Can you reproduce the data below with "Bold" replaced by "Italic" wherever it appears and nothing else changed?

======== Supplied material ========

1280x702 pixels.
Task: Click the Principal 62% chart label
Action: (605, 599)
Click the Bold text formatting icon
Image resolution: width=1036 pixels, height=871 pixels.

========

- [Answer to this task]:
1280x702 pixels.
Task: Click the Principal 62% chart label
Action: (605, 599)
Click the Italic text formatting icon
Image resolution: width=1036 pixels, height=871 pixels.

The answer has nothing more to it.